To-do item: Copy out the records from the line containing "This screenshot has height=550, width=1138." through the end of the records, reproducing each line exactly and omitting the pictures.

Data:

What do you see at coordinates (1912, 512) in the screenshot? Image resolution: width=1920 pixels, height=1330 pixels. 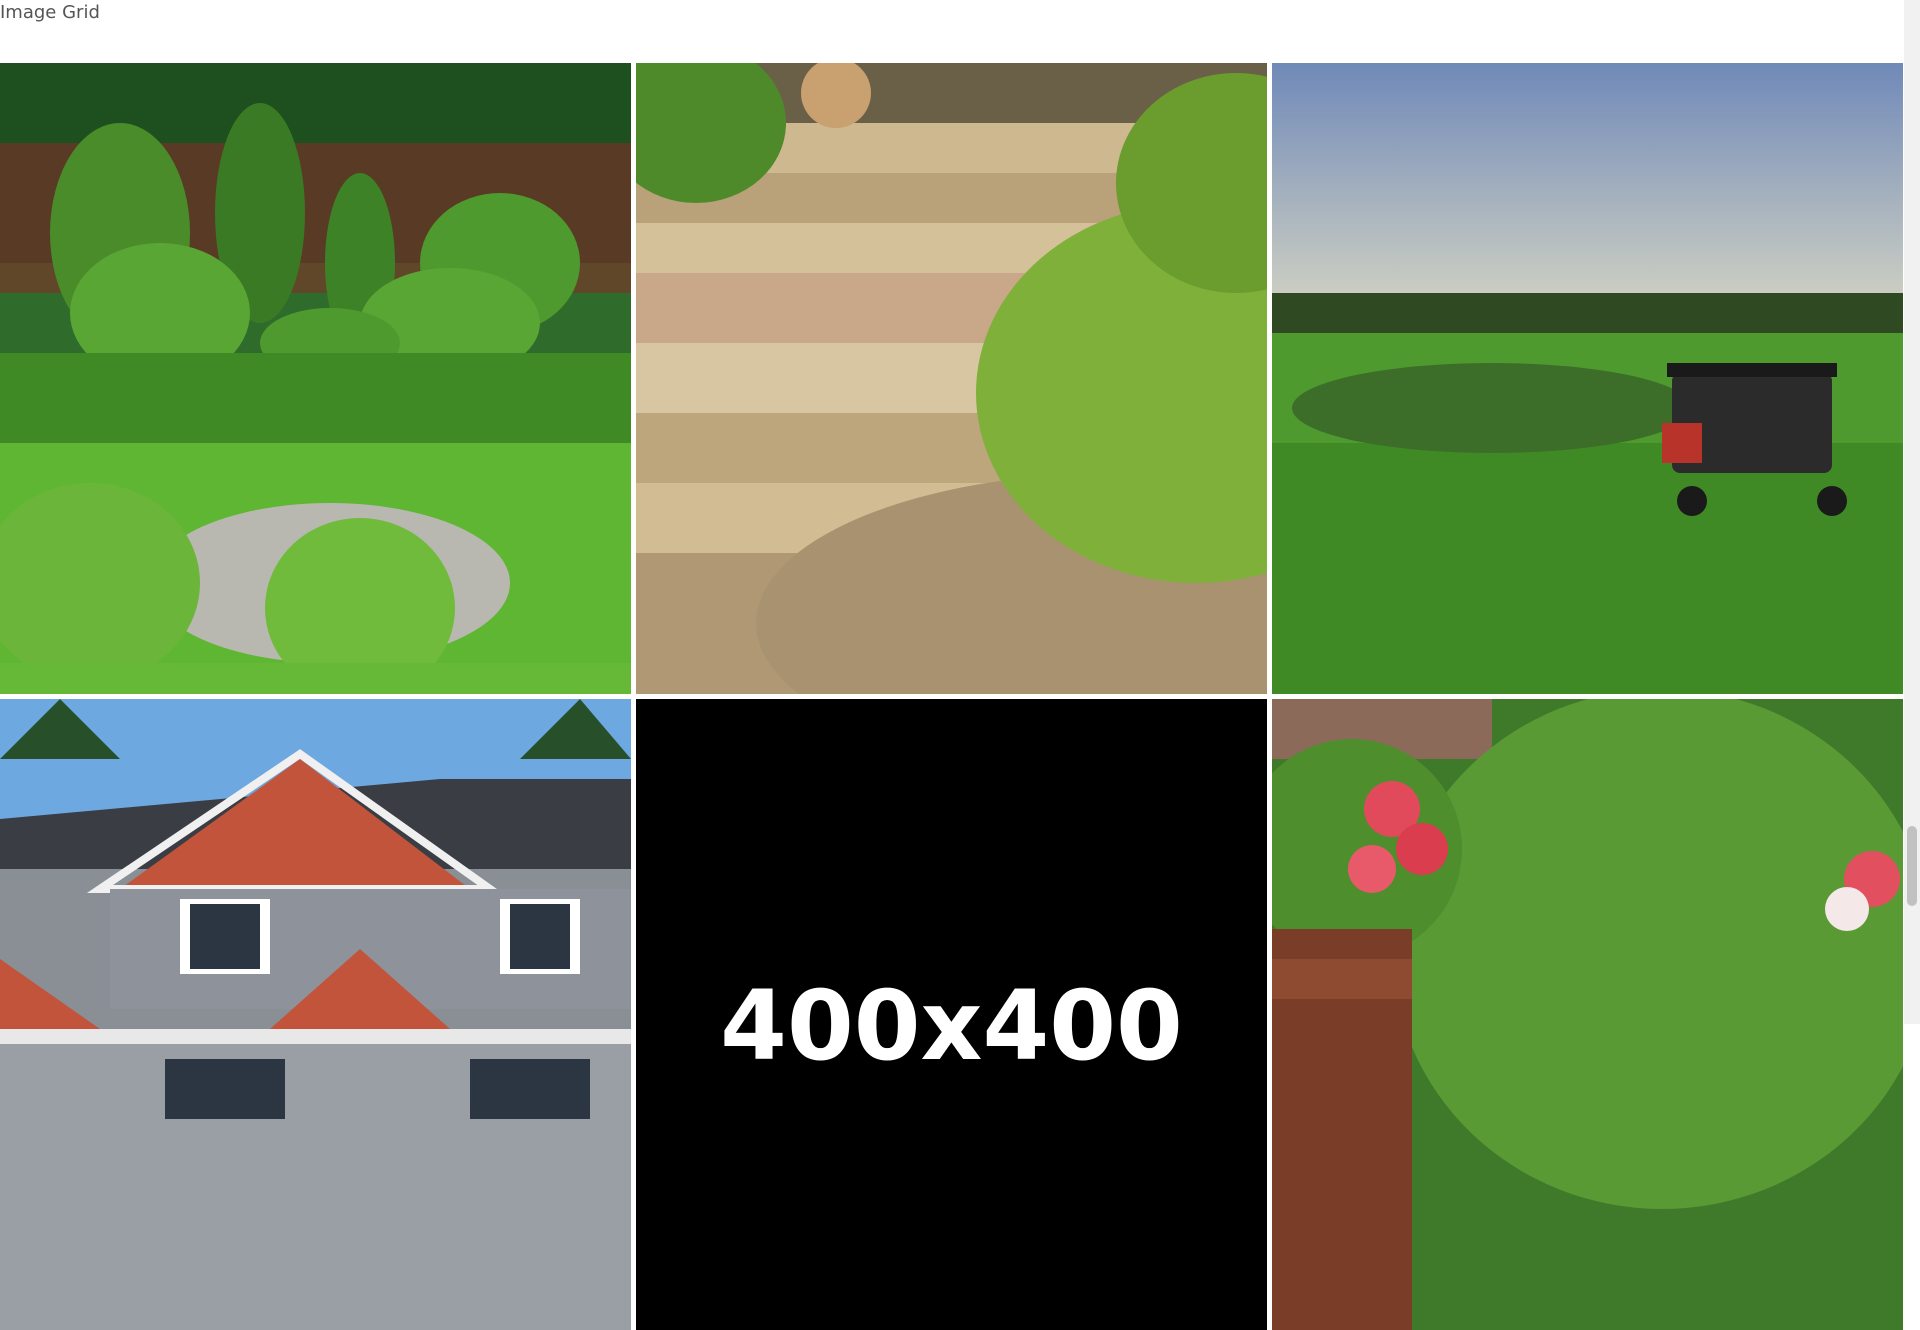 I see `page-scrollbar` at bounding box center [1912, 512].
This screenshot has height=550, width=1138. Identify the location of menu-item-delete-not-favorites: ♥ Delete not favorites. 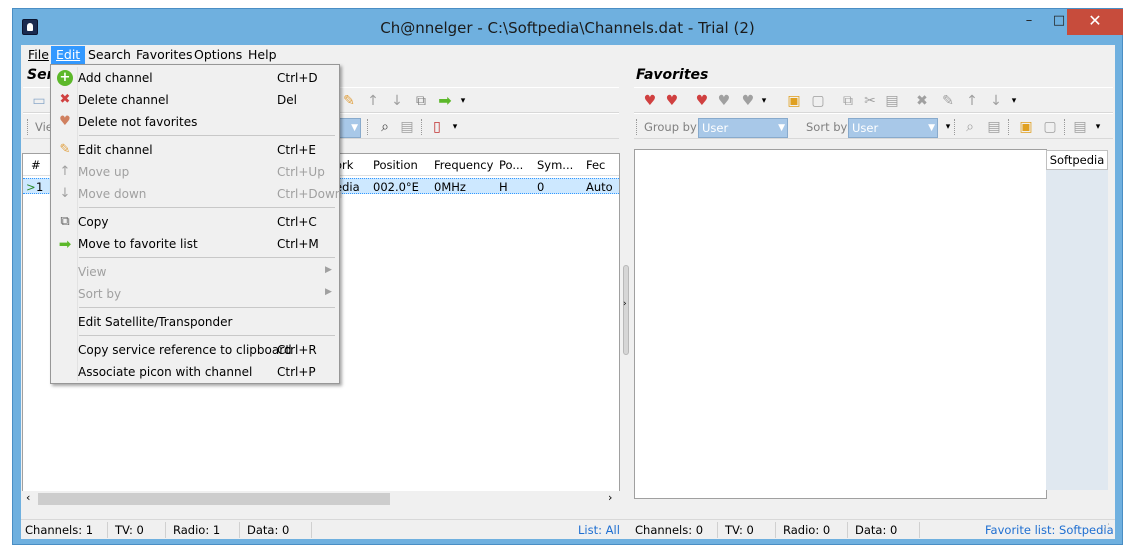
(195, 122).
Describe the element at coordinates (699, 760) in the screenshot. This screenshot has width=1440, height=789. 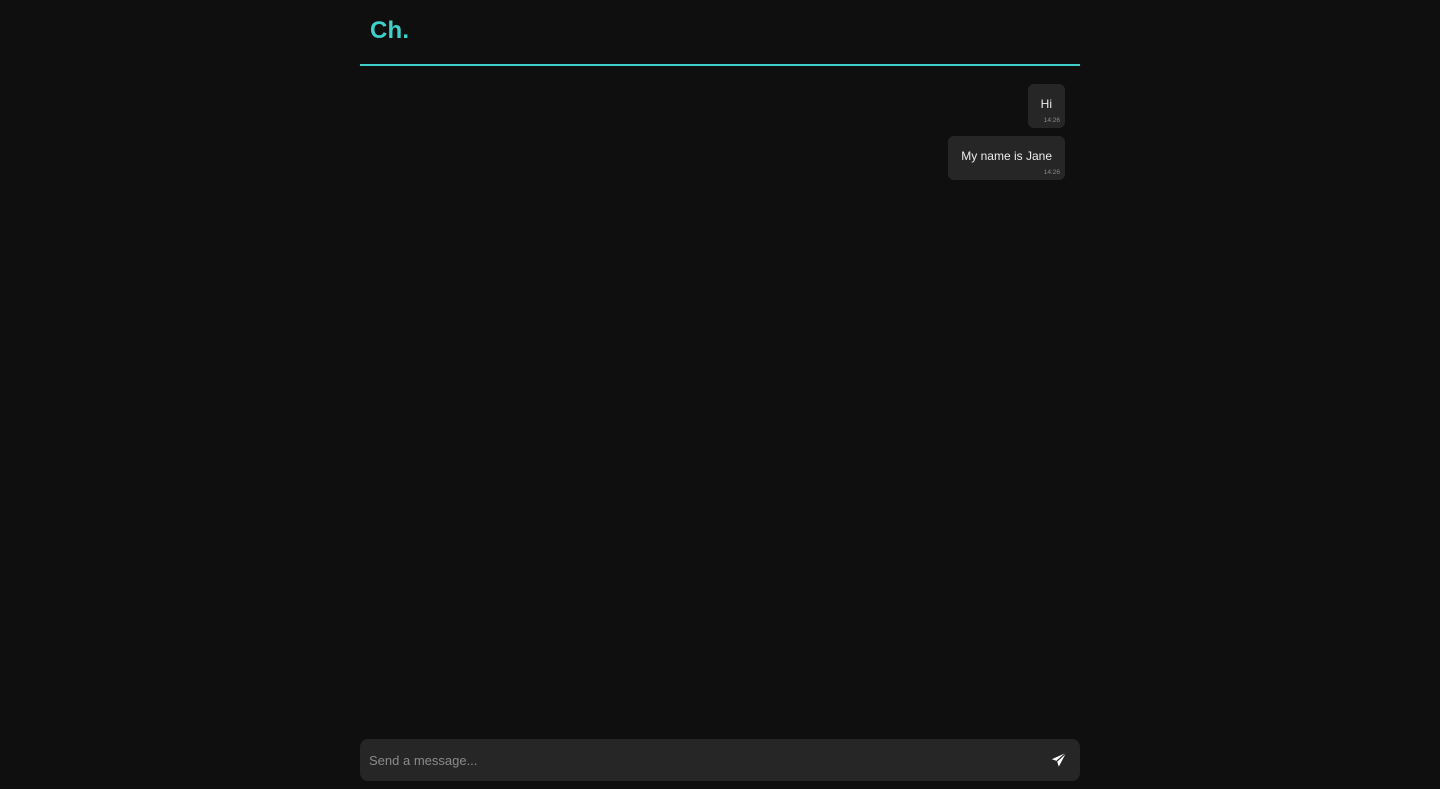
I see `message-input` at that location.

Written response:
This screenshot has height=550, width=1138. Identify the location of menu-item-delete-not-favorites: ♥ Delete not favorites. 
(195, 122).
Describe the element at coordinates (699, 760) in the screenshot. This screenshot has width=1440, height=789. 
I see `message-input` at that location.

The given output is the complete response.